His mouth caressed the soft skin at the base of her ear. She tensed against him, denying his impulses and her own, and then he released her and stepped back.
One of the things she admired most about Charles was his ability to control himself. He was like her in this—completely in command of his impulses. She’d counted on that.
“You may have given your body and your bed to any number of men in the past, Jennie, but you have never done this before.”
“Done what?”
“Lost your soul for love.”
“Without a soul, who would I be?”
“Mine,” he answered, very gently.
Then he moved to the window. Lifted his leg over the sill.
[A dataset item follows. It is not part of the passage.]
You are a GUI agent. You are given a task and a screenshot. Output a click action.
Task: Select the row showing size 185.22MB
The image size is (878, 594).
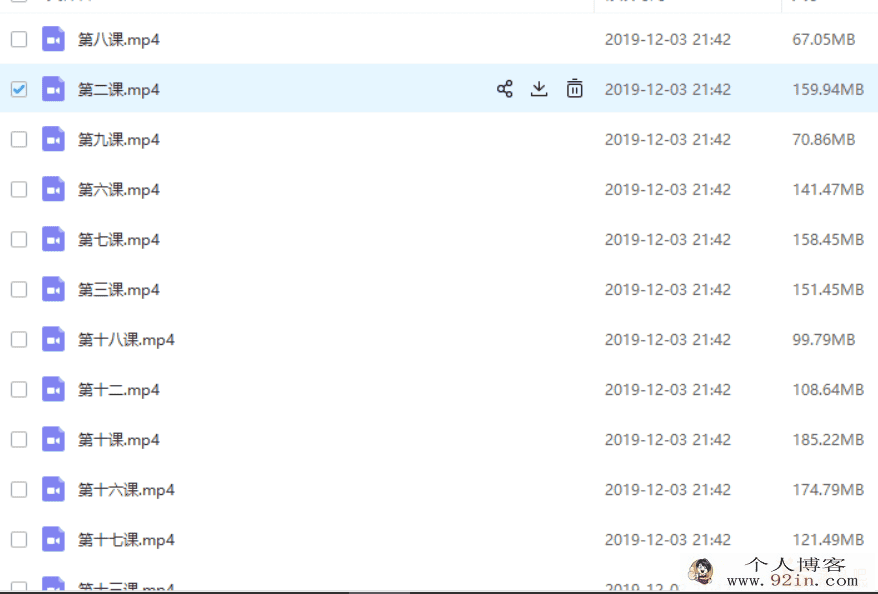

“When you’re ready…when there is no other choice left for you to make…I’ll be waiting. But I will not accept less than your entire heart, Jennie.”
He grasped the ivy. She listened to his swift descent in the darkness. Then she ran to her sill and looked down into the garden.
“I won’t be owned!” she called after him fiercely. “By you, or anyone!”
* * *
—
In the days that followed, days utterly empty of Charles Kinsky, Jennie wondered repeatedly whether she was wrong.
Had she turned him away out of good sense—or fear?
That same consuming fear she’d first sensed at Sandringham, as she listened to Charles play the Eighth Prelude?
Loss of self. Loss of independence. Emotion so deep and wide I might drown myself.
Unless she did as Charles demanded—gave herself over entirely to her feeling for him—he would cut her out of his life.